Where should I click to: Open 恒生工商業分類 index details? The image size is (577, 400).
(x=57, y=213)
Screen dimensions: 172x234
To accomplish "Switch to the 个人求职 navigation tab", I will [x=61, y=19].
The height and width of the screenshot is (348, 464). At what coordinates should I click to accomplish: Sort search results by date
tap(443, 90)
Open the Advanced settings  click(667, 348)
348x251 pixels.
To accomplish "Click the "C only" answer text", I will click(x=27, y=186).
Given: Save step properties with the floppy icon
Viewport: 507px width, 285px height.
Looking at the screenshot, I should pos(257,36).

◇ ◇ ◇ ◇ ◇ ◇ ◇

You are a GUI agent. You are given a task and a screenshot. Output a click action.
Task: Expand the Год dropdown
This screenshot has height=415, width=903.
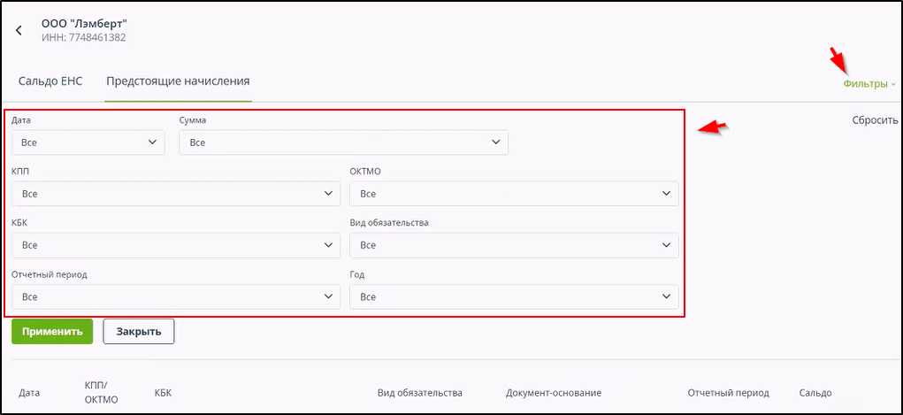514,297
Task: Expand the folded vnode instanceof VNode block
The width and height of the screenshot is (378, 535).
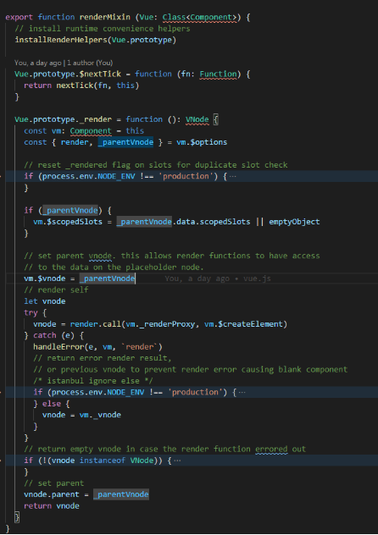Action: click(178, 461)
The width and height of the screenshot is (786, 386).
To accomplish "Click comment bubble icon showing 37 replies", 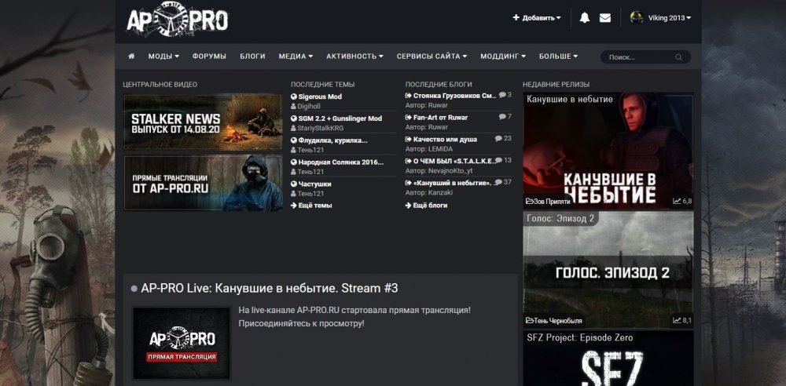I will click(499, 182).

◇ ◇ ◇ ◇ ◇ ◇ ◇

* [WHAT YOU WILL DO]: Each line above that contains the word "Expand" should be copied.

* [EXERCISE SOLUTION]:
Task: Expand the Год dropdown
Task: Expand the folded vnode instanceof VNode block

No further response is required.